● EXERCISE REQUIREMENTS
Which lines of the entries below include "Given"? List them all.

-=-=-

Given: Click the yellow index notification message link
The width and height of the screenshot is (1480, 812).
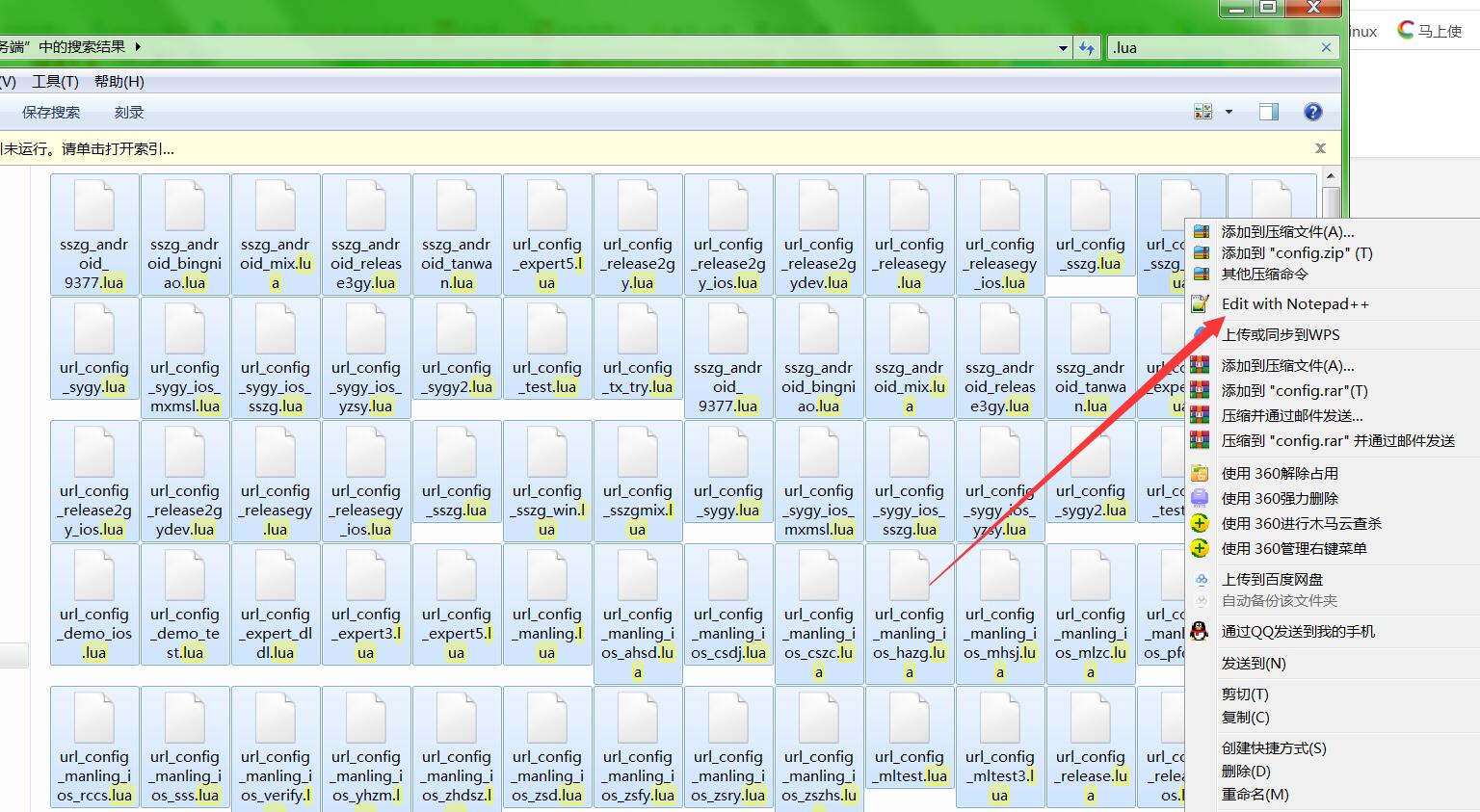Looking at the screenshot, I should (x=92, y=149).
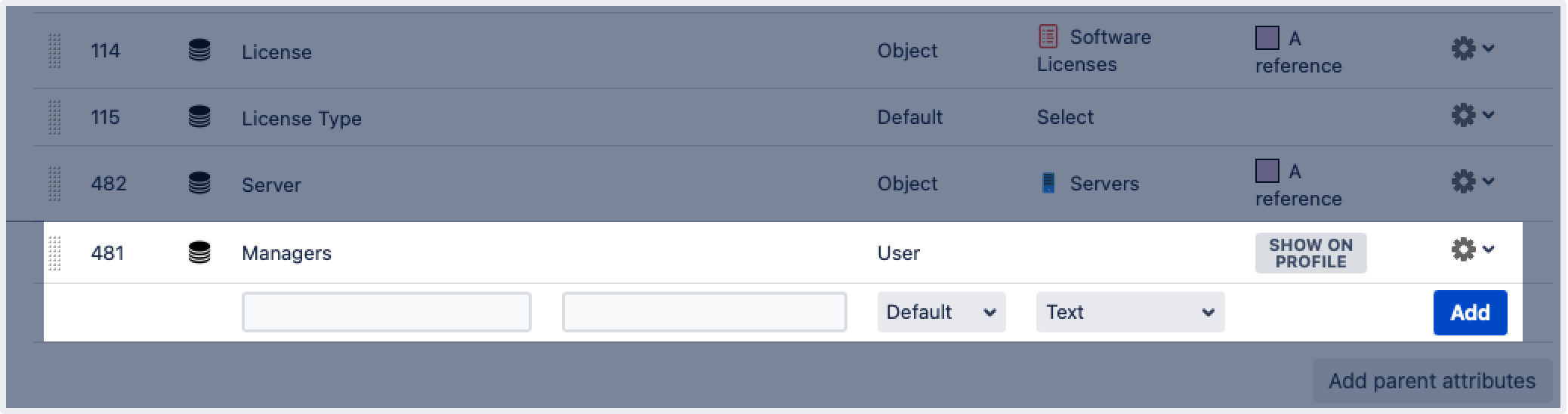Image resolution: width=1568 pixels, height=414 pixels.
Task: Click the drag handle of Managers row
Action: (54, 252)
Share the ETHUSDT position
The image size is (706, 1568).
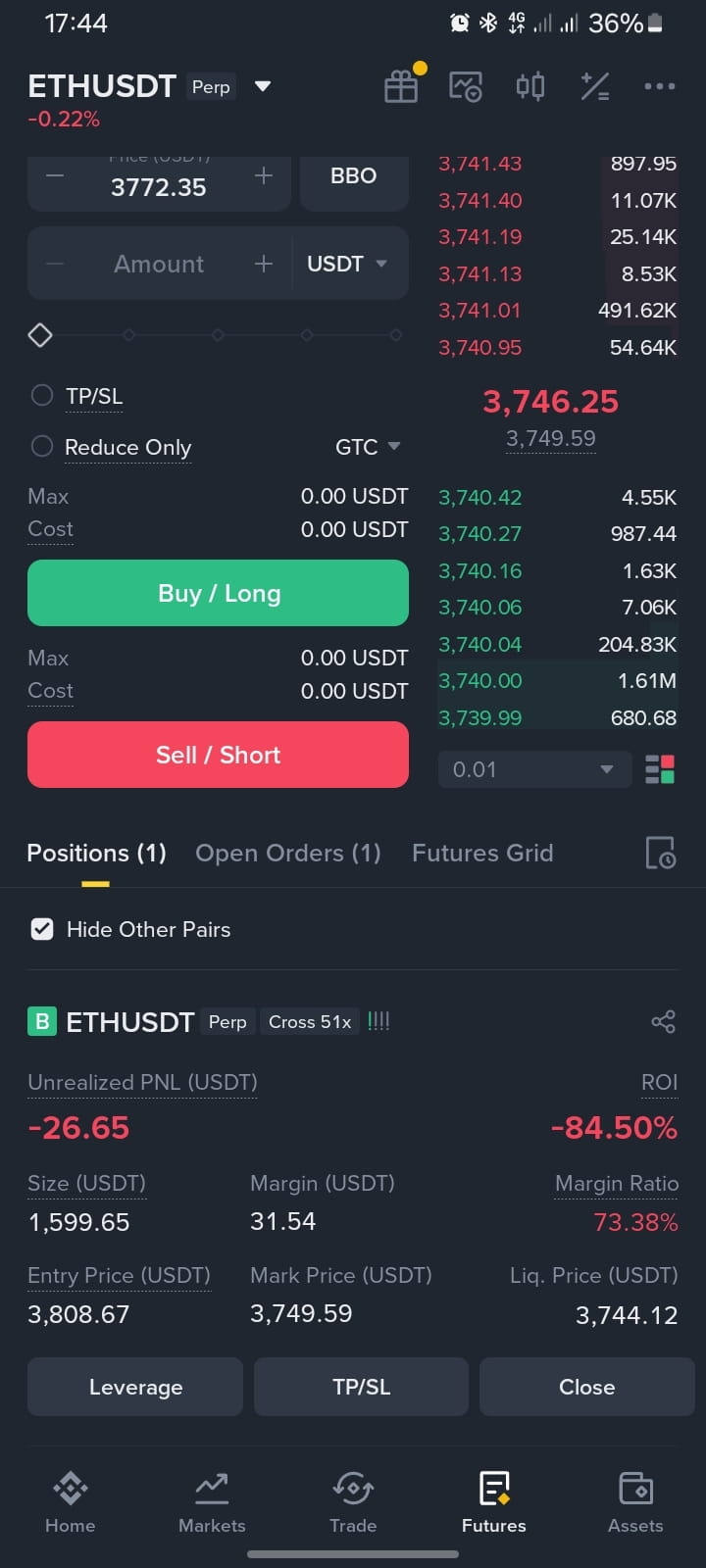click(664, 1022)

-=-=-

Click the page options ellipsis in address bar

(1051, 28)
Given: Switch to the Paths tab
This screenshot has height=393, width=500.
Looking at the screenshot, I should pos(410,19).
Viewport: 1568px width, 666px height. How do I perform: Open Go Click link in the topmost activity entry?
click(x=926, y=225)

-=-=-

● OUTPUT OF THE EXERCISE
Given: Click the yellow index notification message link
Given: Switch to the Paths tab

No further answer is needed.